Causes and Diagnoses
Causes and Diagnoses of Primary Progressive Aphasia
PPA arises when nerve cells in language-related parts of the brain malfunction. The underlying diseases are called “degenerative” because they cause gradually progressive nerve cell death that cannot be attributed to other causes such as head trauma, infection, stroke or cancer. There are several types of neurodegeneration that can cause PPA.
The two most commonly encountered types are:
- Frontotemporal lobar degeneration (FTLD)
- Alzheimer’s disease (AD)
Both FTLD and AD can lead to many different patterns of clinical impairments, depending on the region of the brain that bears the brunt of the nerve cell loss. When AD or FTLD attacks the language areas (usually on the left side of the brain), PPA results. PPA is caused by AD in approximately 30-40 percent of cases and by FTLD in approximately 60-70 percent of cases. In contrast, PPA is a very rare manifestation of AD.
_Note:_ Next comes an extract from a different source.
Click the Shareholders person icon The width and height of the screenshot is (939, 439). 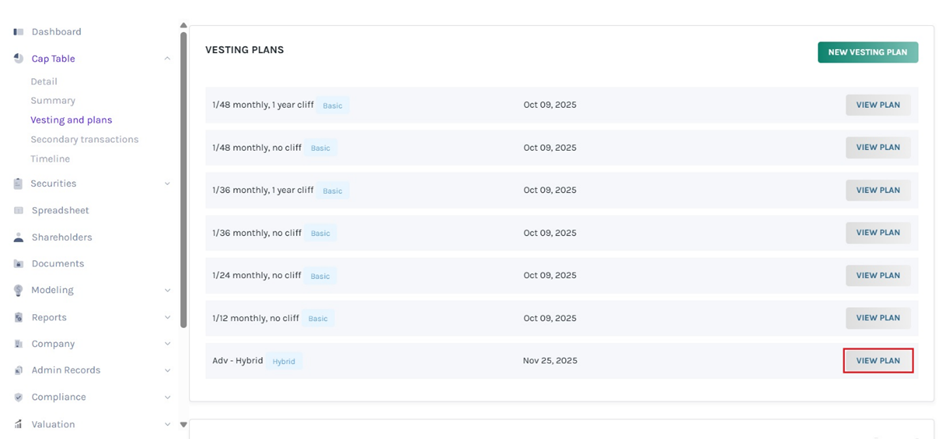click(x=18, y=238)
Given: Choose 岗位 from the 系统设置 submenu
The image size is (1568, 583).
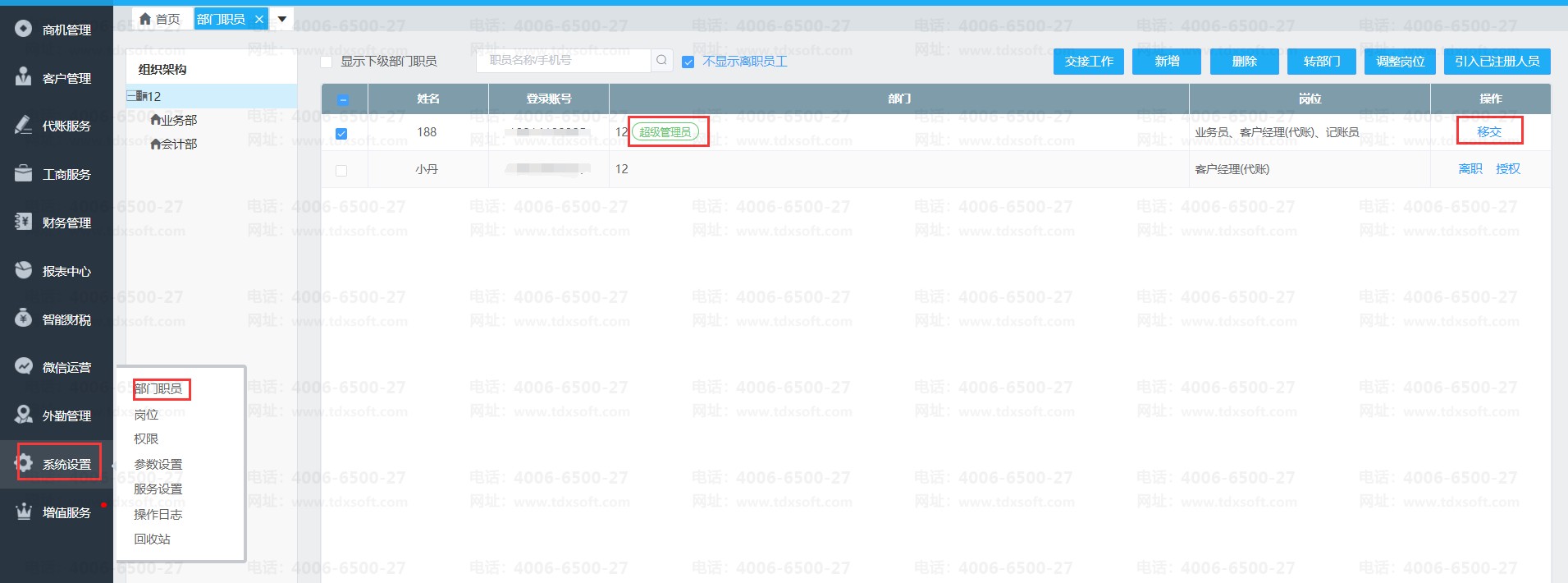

In the vast majority of patients with AD, the most prominent clinical symptom is a memory loss for recent events (amnesia) rather than an impairment of language (aphasia). PPA is therefore said to be an “atypical” consequence of AD. The logopenic type of PPA has a particularly high probability of being caused by AD.
Specialized positron emission tomography (PET) scans and examination of the spinal fluid may help to resolve the distinction between the two underlying diseases. Whether or not PPA is caused by AD or FTLD can be determined definitively only at autopsy through examination of brain tissue with a microscope. This can be confusing because for reasons outlined in the previous paragraph, the word “Alzheimer’s” can be used in two different ways.
The term Alzheimer’s dementia (or Dementia of the Alzheimer-Type) is used to designate a progressive loss of memory leading to a more generalized loss of all cognitive functions. The term Alzheimer’s disease (as opposed to Alzheimer’s dementia) is used in a different way to designate a precise pattern of microscopic abnormalities in the brain. Sometimes these abnormalities become concentrated in language areas (instead of memory areas) of the brain and become the cause of PPA.
So, while PPA patients don’t have Alzheimer’s dementia, 30-40 percent may have an atypical form of Alzheimer’s disease. This dual use of the word “Alzheimer’s” is confusing, even for the specialist, but is a feature of medical nomenclature that is here to stay. In the vast majority of individuals, PPA is not genetic. However, in a small number of families, PPA can be caused by hereditary forms of FTLD.
Progression
Because PPA is progressive, decline in language ability continues. Additionally, some non-language abilities (memory, attention, judgment or changes in behavior and personality) can be affected.
Disinhibited, inappropriate behaviors (also seen in behavioral variant frontotemporal degeneration) are more common with PPA-S while impairments in problem solving, multi-tasking movement and mobility (of the type seen in CBD and PSP) are more common in PPA-G.
The rate of decline is variable from person to person and unfolds over many years. It is unclear why some people progress more rapidly than others.
A thorough evaluation of PPA includes the following:
- Medical History
- Neurological Examination
- Neuropsychological Examination
- Speech and Language Evaluation
- Psychosocial Evaluation
- Brain Imaging Studies
- Psychiatric Evaluation
There are many thousands of people with PPA. Nonetheless, compared to the millions of patients with Alzheimer-type amnestic dementias, PPA is rare.
Furthermore, it can start in a person’s 40s and 50s, an age range that physicians do not usually associate with neurodegenerative diseases. Therefore, some people with PPA often see multiple doctors and receive many different diagnoses before receiving the diagnosis of PPA.